▶ _Information shown_
......

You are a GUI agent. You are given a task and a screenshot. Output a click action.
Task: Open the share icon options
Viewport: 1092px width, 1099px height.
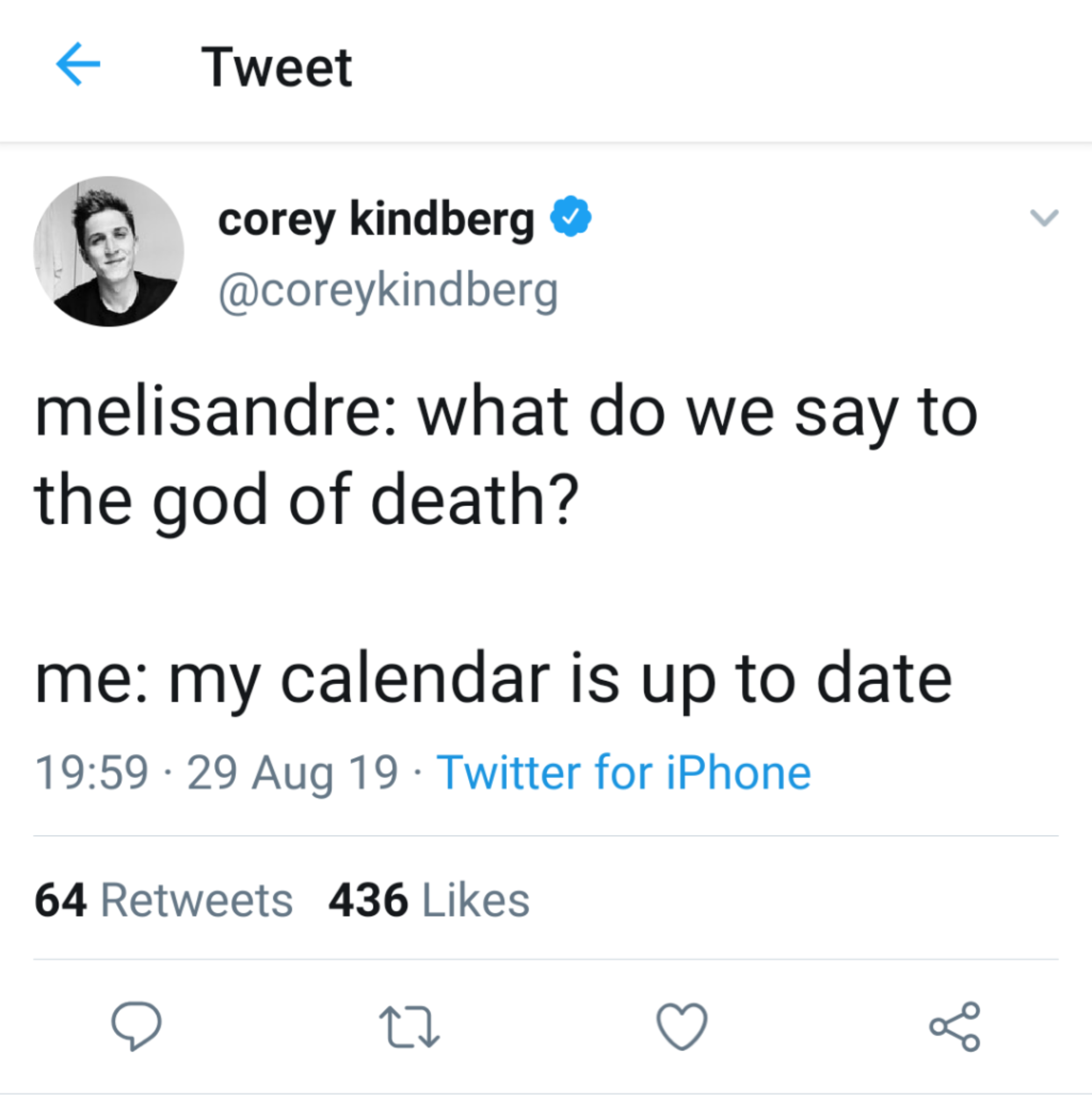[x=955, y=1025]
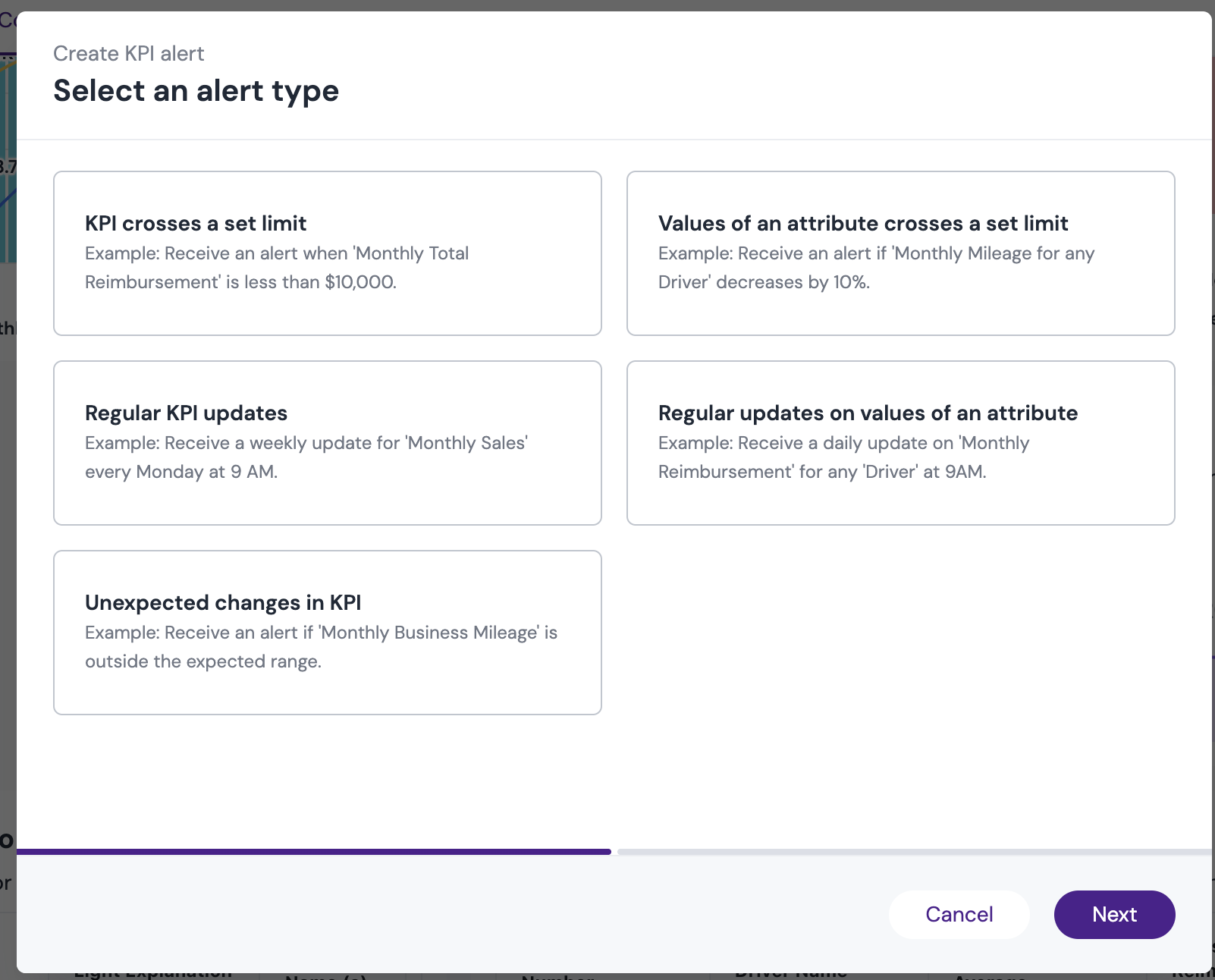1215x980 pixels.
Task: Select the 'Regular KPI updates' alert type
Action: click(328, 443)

......

▶ _Work to complete_
Could you return all of the entries above exactly, without any images?

▶ _Exercise response_
You are a GUI agent. You are given a task and a screenshot. Output a click action.
Task: Open the share icon options
Viewport: 1092px width, 1099px height.
[x=955, y=1025]
1215x980 pixels.
Task: Select the 'Regular KPI updates' alert type
Action: click(328, 443)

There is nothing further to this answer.